After a highly lauded research campaign that successfully redesigned a hepatitis C drug into one of the leading drug treatments for COVID-19, scientists at the Department of Energy’s Oak Ridge National Laboratory are now turning their drug design approach toward cancer.
In their latest study, published in the journal Communications Chemistry, the team used neutrons and x-rays to draw a roadmap of every atom, chemical bond and electrical charge inside a key enzyme that belongs to a metabolic pathway that cancer cells dramatically overuse to reproduce.
This new information essentially helps pave the way for developing new drugs that act as roadblocks along the metabolic pathway to cut off the supply of vital resources to cancer cells. The drugs would be designed to target highly aggressive tumor-forming cancers that too often become terminal such as lung, colon, breast, pancreatic and prostate cancers.
“With more than 200 types, cancer continues to be a devastating disease,” said ORNL senior scientist Andrey Kovalevsky. “That means, if we’re ever going to beat the disease, it’s going to require exploring every option and studying every aspect of the disease at every level — from tumors, cells and molecules down to individual atoms.”
Kovalevsky said this research represents a renewed interest in studying metabolic pathways as targets for developing anti-cancer drug treatments. Metabolic pathways are a series of chemical reactions inside a cell wherein the product of one reaction becomes the base material, or substrate, for the next reaction.
A specific pathway of interest to Kovalevsky and his team is the one-carbon metabolism pathway, or 1C, which uses enzymes that transfer carbon units from one biomolecule to another. This action plays a crucial role in synthesizing important biological molecules such as amino acids, DNA and RNA. In other words, 1C units are like fuel sources that cells need to grow and multiply. That also means they’re vital for the uncontrollable proliferation of cancer cells as well.
But designing a drug requires a detailed understanding of the enzyme structure and how the structure underpins its function at the atomic level.

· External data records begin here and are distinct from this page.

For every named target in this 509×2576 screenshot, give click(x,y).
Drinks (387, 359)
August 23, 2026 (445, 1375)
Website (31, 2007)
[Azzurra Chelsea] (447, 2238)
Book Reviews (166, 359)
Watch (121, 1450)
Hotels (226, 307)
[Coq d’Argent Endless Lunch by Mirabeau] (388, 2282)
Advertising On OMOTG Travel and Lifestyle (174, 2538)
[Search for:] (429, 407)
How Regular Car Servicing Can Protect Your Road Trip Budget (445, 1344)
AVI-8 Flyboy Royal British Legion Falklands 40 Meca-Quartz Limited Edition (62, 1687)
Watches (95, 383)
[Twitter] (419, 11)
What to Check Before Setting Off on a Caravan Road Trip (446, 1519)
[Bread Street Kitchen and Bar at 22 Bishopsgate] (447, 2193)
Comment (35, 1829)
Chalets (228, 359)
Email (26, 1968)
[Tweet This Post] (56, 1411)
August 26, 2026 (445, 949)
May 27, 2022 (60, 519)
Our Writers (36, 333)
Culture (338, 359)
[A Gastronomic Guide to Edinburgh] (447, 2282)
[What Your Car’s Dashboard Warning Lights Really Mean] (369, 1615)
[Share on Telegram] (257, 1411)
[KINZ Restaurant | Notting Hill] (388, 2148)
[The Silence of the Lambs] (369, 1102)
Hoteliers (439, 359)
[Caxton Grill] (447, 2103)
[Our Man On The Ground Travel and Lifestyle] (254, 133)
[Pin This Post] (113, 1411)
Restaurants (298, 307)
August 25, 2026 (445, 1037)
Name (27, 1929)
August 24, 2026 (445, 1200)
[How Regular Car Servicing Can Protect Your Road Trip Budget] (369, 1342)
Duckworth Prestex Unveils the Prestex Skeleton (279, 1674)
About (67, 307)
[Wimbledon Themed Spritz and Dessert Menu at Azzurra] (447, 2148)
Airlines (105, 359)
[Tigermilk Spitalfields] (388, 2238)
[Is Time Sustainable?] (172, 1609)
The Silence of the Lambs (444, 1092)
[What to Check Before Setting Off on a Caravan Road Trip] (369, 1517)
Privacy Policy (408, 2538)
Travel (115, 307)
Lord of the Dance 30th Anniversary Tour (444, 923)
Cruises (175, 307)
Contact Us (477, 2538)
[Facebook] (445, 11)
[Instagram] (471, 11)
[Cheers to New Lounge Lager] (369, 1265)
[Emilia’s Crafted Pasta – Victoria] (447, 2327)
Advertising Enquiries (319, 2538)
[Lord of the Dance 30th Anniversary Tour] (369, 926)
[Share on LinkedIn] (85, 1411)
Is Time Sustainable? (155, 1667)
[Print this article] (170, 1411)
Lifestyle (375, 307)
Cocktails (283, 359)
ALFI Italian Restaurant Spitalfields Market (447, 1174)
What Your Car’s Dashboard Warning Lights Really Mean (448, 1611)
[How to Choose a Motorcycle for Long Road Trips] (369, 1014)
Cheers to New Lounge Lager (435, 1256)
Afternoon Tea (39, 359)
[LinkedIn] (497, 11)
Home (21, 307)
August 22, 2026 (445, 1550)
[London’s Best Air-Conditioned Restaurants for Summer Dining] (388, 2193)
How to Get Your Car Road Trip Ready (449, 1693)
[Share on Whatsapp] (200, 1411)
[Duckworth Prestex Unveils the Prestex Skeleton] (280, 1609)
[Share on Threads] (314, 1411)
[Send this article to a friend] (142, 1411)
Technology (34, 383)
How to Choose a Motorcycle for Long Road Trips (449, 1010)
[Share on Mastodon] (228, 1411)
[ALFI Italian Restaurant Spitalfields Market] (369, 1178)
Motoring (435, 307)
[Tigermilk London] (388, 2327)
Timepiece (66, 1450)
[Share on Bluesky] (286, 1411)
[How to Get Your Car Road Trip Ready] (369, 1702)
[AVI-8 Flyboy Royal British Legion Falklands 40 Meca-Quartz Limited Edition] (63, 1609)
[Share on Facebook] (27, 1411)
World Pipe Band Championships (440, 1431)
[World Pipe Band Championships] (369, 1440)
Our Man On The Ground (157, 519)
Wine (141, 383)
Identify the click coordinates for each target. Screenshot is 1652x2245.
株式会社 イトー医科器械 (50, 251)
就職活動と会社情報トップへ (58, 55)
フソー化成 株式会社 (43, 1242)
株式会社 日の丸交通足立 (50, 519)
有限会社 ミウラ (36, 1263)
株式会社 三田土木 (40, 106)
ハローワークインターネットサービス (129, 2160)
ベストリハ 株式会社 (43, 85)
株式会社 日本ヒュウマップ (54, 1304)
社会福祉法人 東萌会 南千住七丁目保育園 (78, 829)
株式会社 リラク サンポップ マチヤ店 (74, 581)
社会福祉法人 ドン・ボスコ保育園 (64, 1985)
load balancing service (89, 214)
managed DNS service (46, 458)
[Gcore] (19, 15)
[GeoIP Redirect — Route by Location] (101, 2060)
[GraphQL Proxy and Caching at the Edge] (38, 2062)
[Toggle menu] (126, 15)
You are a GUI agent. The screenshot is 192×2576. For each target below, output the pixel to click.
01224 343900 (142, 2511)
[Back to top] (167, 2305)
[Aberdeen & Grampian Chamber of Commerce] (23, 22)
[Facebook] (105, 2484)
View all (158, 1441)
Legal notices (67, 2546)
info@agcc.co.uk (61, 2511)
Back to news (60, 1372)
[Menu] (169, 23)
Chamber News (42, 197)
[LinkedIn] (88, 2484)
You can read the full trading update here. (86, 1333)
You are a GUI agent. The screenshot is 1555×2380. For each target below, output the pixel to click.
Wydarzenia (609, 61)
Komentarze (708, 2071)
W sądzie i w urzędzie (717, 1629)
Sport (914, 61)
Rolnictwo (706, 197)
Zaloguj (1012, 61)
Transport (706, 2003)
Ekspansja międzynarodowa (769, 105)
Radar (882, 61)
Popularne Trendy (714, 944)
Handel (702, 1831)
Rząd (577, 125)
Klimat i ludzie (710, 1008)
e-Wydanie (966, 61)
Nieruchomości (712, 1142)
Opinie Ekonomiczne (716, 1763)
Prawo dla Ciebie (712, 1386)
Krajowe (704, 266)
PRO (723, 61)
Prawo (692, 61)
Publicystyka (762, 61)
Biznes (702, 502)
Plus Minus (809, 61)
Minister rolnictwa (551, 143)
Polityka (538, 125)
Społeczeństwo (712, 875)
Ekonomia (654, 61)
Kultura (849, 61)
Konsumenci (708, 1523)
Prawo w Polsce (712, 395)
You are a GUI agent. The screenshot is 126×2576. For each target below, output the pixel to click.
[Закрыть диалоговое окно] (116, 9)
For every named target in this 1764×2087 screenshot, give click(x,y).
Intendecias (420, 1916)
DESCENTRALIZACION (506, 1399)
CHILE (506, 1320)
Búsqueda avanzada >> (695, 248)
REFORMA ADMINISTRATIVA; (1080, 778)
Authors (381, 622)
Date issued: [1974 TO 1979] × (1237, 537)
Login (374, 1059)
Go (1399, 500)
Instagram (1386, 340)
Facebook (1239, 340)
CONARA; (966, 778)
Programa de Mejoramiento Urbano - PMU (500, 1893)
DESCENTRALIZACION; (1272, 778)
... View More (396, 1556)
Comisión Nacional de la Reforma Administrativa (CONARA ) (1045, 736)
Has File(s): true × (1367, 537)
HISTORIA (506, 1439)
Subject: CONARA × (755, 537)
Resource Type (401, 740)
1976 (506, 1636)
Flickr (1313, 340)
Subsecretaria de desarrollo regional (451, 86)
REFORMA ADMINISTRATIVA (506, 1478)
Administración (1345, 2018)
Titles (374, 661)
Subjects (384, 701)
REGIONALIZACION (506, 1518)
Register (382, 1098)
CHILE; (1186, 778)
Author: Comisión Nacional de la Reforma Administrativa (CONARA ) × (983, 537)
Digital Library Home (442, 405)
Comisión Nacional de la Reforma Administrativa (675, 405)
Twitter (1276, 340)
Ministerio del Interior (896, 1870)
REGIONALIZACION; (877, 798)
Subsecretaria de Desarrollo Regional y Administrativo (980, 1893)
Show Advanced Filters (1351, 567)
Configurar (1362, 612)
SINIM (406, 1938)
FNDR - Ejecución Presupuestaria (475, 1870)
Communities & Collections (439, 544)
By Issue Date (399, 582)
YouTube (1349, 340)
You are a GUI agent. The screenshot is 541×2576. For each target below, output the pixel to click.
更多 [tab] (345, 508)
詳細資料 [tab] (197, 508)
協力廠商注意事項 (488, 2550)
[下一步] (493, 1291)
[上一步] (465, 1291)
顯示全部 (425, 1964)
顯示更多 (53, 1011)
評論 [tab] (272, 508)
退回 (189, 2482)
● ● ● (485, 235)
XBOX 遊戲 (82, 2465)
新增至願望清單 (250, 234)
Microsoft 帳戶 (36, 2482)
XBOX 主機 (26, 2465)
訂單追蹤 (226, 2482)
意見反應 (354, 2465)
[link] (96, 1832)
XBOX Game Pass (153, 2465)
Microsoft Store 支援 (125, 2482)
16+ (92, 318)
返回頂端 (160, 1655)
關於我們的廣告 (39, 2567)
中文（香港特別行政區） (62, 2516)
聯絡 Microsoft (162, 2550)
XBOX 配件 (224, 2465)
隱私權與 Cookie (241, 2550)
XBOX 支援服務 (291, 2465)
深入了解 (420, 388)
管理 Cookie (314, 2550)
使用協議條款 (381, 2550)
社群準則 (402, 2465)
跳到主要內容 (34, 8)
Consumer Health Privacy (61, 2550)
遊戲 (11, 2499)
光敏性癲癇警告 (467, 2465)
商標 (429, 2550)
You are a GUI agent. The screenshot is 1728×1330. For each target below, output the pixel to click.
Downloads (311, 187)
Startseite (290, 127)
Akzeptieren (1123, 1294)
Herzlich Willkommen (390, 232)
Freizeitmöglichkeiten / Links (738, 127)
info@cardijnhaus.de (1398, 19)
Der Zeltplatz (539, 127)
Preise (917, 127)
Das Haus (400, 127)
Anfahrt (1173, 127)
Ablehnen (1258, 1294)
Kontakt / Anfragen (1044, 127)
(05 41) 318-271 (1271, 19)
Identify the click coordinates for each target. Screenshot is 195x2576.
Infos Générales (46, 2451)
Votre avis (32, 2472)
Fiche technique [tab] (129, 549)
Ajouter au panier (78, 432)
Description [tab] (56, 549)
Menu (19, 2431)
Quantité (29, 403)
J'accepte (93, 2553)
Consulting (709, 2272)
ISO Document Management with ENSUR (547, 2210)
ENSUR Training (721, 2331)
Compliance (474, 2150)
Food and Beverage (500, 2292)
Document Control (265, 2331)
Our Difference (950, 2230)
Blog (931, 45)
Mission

For this, the team used a combination of neutron and x-ray scattering experiments to map the location of every atom in the enzyme structure as well as the network of chemical bonds and the corresponding electrical charges.
Knowing how small molecules attach to the enzyme is the key to designing matching drug molecules — like putting together puzzle pieces in 3D — but the pieces not only have to match in shape but also in electrical charge. Kovalevsky likened it to using the right battery with the correct size and orientation to power specific electronic devices.
In contrast to x-rays, which are more sensitive to heavy elements such as carbon, neutrons are ideal for studying light elements such as hydrogen and are useful in determining the electrical charges and mapping the enzyme-drug interactions.
Neutrons are especially important in that hydrogen atoms make up approximately 50% of all atoms in biological systems, and their presence also plays a significant role in determining the strength of chemical bonds between a drug molecule and an enzyme.
To track the hydrogen atoms, the researchers used the neutron instruments MANDI and IMAGINE at ORNL’s Spallation Neutron Source, or SNS, and High Flux Isotope Reactor, or HFIR. The neutron experiments allowed the team to observe how the SHMT enzyme binds its physiological molecule — serine amino acid — to initiate the chemical reaction, as well as how the enzyme directs the transfer of atoms in the critical steps leading up to the complex reaction sequence. More importantly, the study confirmed how it’s possible to trap serine right before it moves into the pocket where the chemical reaction takes place.
“There have been proposals over the years about the enzyme’s catalytic mechanism and how it functions, but now we know for sure,” said Kovalevsky. “It’s only by pinpointing all the atoms in the active site along the reaction pathway of this enzyme that we gain the knowledge we need to design better drugs that add to the multiple intervention strategies for fighting cancer.”
The research represents a significant first step on the way to realizing a novel drug treatment. The next steps in the research campaign involve studying the enzyme in different reaction stages and testing it against existing drug inhibitors.
The neutron research is part of a larger effort funded by the National Institutes of Health to study a broad class of enzymes similar to SHMT that rely on a single derivative of vitamin B6 to perform more than 140 different chemical reactions.
“The overproduction of SHMT has been linked to the further decline of patients suffering from aggressive forms of cancer,” said Drago. “Developing a more effective treatment that reduces the rate of cancer progression could be just the thing that makes all the difference in someone’s life.”